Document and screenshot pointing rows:
····················

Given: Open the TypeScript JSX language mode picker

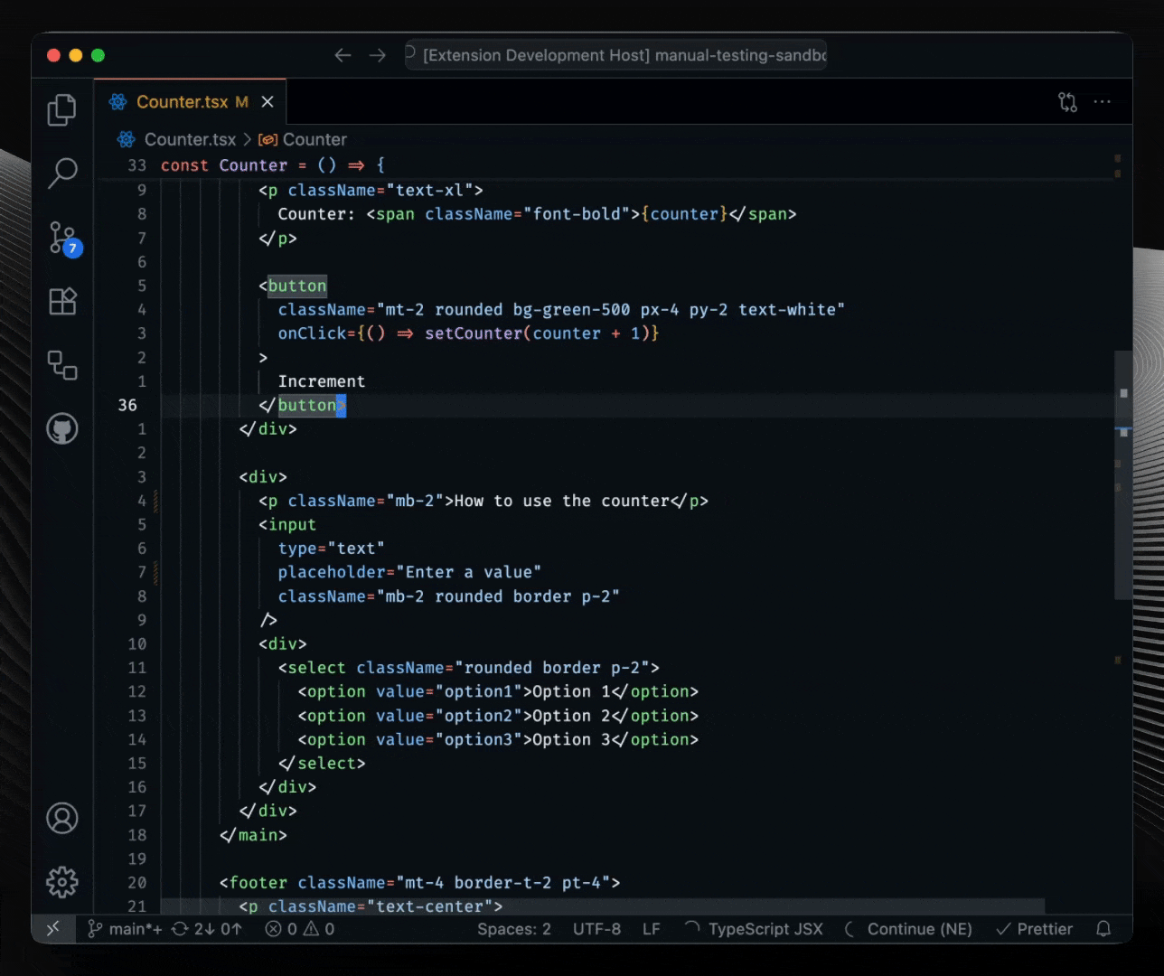Looking at the screenshot, I should [755, 929].
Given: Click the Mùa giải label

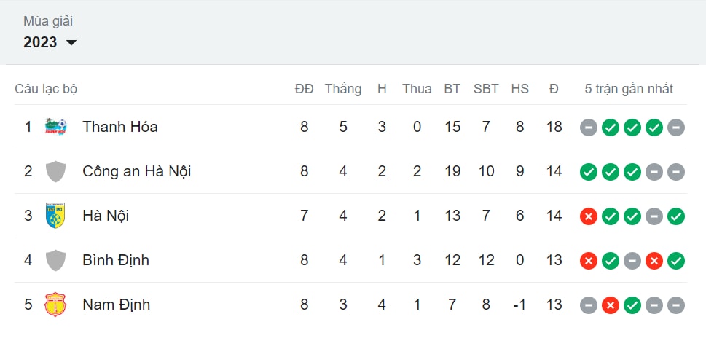Looking at the screenshot, I should click(48, 21).
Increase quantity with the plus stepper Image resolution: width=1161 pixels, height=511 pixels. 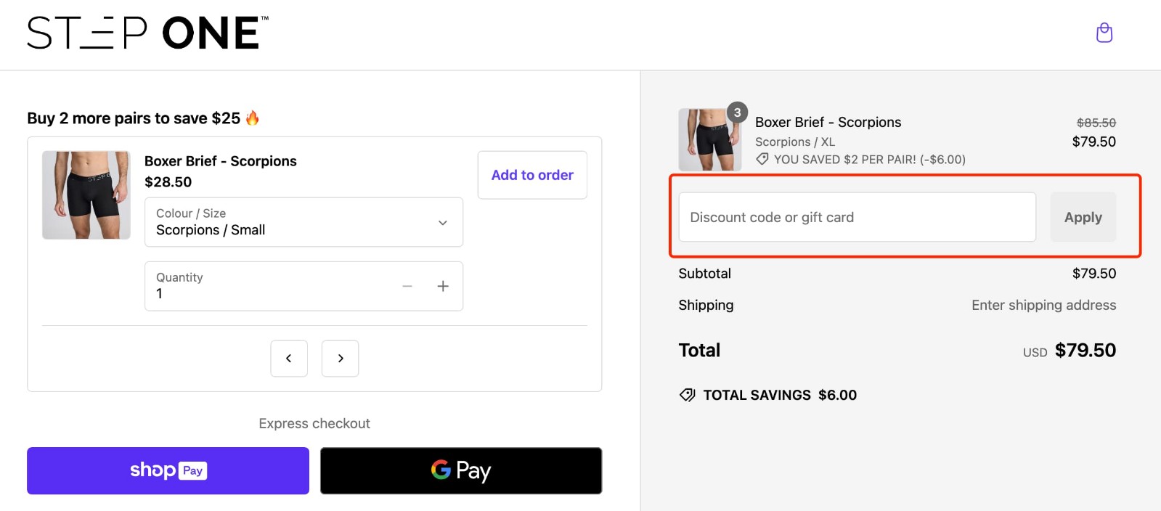coord(443,286)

····················

* **Exercise instructions**: Format the rows from the start through the line containing "Looking at the screenshot, I should click(48, 21)." as a JSON list of strings, one string per line, skipping blank lines and leaving out the pictures.

* **Correct result**:
[
  "Given: Open the TypeScript JSX language mode picker",
  "Looking at the screenshot, I should [755, 929].",
  "Given: Click the Mùa giải label",
  "Looking at the screenshot, I should click(48, 21)."
]